How do I convert a screen recording to GIF?

Best quality: use FFmpeg's two-pass palette command (see above). Quick online option: upload to ezgif.com/video-to-gif. Set width to 480px, FPS to 15, and keep the clip under 6 seconds for manageable file sizes. Run gifsicle or ezgif's optimizer afterward for smaller output.

Why is my screen recording GIF so large?

GIF file size grows quickly with resolution, frame rate, and duration. The fixes: reduce output width (480px instead of 1280px), lower frame rate (10–15 fps instead of 30), and trim to under 6 seconds. A 5-second, 480px, 15fps GIF is typically 1–5 MB. The same clip at full 1280px, 30fps would be 50–100 MB.

Should I use GIF or MP4 for sharing short screen recordings?

For modern platforms (GitHub, Slack, Notion, Discord), a short looping MP4 is better: 10–50x smaller file size, better quality, optional audio. Use GIF only when the target platform doesn't support video, or when you specifically need the ubiquitous auto-play behavior GIF provides in old email clients or CMS systems.
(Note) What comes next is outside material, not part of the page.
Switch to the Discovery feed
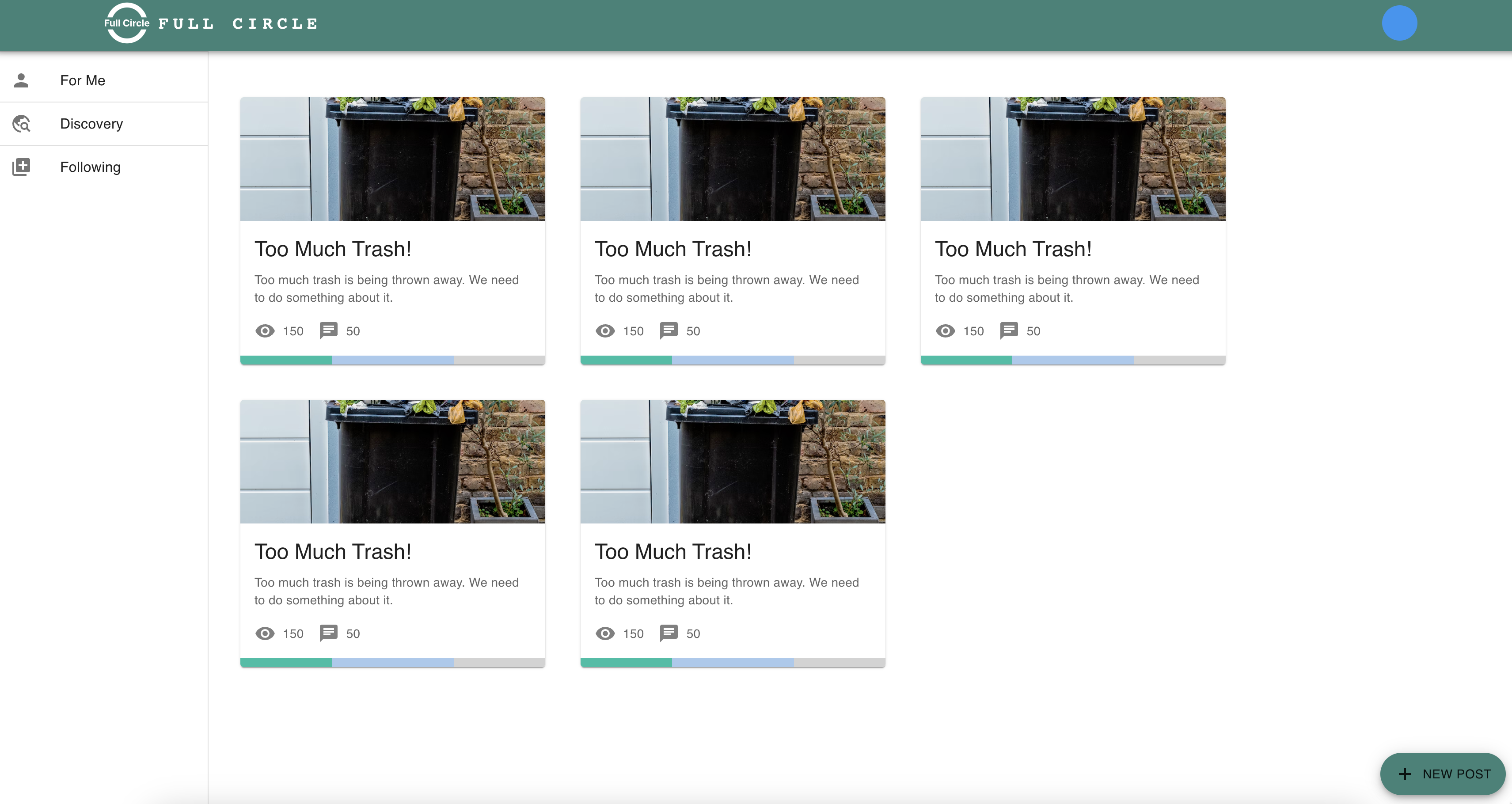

What's the maximum duration for a good GIF?

Keep GIFs under 5–8 seconds. Beyond that, file sizes become impractically large (50+ MB) and loops become more distracting than informative. For longer content, use a short MP4 with autoplay and loop attributes instead — identical behavior, fraction of the size.

How do I make a looping GIF from a screen recording?

GIFs loop by default — no special setting is needed for looping. FFmpeg's output GIF will loop automatically. For a smooth$1 loop, find a section of your recording where the ending state visually matches the beginning state, and trim to that section before converting.